Nesse ínterim, surge um Mitt Romney, possível adversário de Barack Obama nas próximas eleições presidenciais, afirmando que a Europa está em maus lençóis porque fez demais para ajudar os pobres e desafortunados. Romney é mais um dentre os vários arautos do fim do welfare state, cujo mantra é diminuir o tamanho do Estado e soltar as rédeas do mercado, este supostamente auto-regulador, como se realmente fosse possível falar de um Estado que paire acima dos antagonismos de classe e não esteja atrelado aos interesses de um determinado estrato social.

O financismo internacional legou à Grécia uma política econômica que agravará a questão social daquele país, atirando à pobreza amplos contingentes da classe média pauperizados pelo desemprego. A submissão do governo aos ditames dos organismos financeiros vai solapar o crescimento econômico, trazendo consigo a degeneração do tecido social da nação, tal qual experimentaram alguns países latino-americanos durante os anos 80 e 90 sob a égide do Consenso de Washington.

Um dos expoentes daquele processo foi a Argentina, que no início da década passada amargava os efeitos colaterais do neoliberalismo - entre 2001 e 2002, a moratória da dívida e o corralito não impediram que cinco presidentes passassem fugazmente pela Casa Rosada. Apenas o kirchnerismo foi capaz de desfazer as armadilhas econômicas que o neoliberalismo legara aos argentinos e inserir seu país numa nova era de crescimento.

Diante da tragédia grega, a que mais apelarão os cidadãos daquele país além das ocupações de espaços públicos, das greves gerais, das manifestações de rua e das mobilizações contra aumentos de tarifas para fazer valer seus direitos frente a sanha de especuladores e credores da dívida? Ao que parece, todos os caminhos alternativos estão sendo trilhados pelo povo grego. Sobrará a ele alguma saída pacífica antes do recurso à violência?

Se a mais nova receita neoliberal surtir o efeito desejado nas terras helênicas sem deixar sequelas que não possam ser mitigadas, não intentarão os organismos financeiros internacionais repetir em outras nações européias ou em escala global seus experimentos?

Quando um regime dito democrático não mais leva em conta os interesses da maioria, como falar em poder do povo ou do povo no poder?
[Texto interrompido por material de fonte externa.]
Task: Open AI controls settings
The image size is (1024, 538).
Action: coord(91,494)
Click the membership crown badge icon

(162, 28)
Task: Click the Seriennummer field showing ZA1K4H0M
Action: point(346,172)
Deve-se ressaltar que, apesar da perda da soberania da Grécia para organismos financeiros internacionais, nenhum grego elegeu via sufrágio representantes do FMI, da União Européia ou do Banco Central Europeu, organismos que, apesar disto, ditam as regras político-econômicas do país. É esse tipo de democracia que o futuro reserva aos europeus?